ABOUT THIS EXERCISE: Restate word for word the lines of the entries below, starting with the line that holds "The height and width of the screenshot is (734, 924)." and ending with the line that holds "Viewport: 1023px width, 482px height.", and no others.
****
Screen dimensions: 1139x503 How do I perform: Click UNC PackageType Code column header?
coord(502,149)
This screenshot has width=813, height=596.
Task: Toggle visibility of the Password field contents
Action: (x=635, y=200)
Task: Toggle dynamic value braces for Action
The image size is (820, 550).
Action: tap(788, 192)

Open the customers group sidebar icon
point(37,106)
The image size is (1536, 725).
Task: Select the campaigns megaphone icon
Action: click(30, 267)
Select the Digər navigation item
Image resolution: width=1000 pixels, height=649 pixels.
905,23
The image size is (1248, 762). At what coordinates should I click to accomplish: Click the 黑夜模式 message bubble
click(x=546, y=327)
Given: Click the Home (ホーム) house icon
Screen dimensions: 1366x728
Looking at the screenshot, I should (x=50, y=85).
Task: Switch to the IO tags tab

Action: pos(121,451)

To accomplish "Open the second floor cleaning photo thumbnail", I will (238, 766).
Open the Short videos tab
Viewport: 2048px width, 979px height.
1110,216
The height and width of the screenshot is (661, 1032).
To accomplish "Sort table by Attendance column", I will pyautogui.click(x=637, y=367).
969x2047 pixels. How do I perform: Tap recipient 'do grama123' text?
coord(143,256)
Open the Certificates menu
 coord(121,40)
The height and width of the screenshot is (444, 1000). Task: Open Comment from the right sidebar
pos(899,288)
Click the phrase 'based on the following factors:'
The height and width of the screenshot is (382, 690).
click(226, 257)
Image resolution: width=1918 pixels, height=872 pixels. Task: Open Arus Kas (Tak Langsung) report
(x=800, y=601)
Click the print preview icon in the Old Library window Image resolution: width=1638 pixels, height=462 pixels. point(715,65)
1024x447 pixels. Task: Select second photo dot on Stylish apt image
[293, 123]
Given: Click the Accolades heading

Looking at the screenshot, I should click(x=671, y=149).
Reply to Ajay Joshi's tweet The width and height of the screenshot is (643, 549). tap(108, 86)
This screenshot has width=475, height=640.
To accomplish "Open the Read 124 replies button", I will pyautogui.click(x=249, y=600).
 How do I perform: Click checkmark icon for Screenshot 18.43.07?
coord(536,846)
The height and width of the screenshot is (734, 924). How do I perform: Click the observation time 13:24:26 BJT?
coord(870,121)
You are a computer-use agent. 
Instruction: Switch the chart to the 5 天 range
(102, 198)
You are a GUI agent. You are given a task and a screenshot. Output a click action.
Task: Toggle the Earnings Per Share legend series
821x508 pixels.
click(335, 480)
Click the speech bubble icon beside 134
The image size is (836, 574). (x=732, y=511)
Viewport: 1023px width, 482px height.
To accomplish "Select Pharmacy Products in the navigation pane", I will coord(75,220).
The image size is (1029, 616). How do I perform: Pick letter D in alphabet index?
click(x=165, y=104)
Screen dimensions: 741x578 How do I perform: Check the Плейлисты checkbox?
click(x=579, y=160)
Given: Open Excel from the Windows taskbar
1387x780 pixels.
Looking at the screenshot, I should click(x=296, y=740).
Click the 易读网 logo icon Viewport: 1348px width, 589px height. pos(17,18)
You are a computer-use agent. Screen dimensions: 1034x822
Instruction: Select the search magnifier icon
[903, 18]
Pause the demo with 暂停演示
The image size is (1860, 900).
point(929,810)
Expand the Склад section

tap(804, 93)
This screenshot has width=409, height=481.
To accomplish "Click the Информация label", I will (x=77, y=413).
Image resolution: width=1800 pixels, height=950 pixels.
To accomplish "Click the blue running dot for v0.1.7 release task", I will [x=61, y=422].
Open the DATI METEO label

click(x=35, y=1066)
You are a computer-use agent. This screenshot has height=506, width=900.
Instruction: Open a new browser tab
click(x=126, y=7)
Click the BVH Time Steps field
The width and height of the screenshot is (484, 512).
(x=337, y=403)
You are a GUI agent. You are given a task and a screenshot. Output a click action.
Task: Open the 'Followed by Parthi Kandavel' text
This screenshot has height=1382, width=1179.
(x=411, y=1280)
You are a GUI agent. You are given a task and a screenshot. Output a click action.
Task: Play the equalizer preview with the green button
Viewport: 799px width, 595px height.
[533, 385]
****
RESULT OF THE TASK:
The height and width of the screenshot is (734, 924). How do I perform: Click the observation time 13:24:26 BJT?
coord(870,121)
You are a computer-use agent. 
Instruction: Switch the chart to the 5 天 range
(102, 198)
You are a GUI agent. You are given a task and a screenshot. Output a click action.
Task: Toggle the Earnings Per Share legend series
821x508 pixels.
click(335, 480)
Click the speech bubble icon beside 134
The image size is (836, 574). (x=732, y=511)
Viewport: 1023px width, 482px height.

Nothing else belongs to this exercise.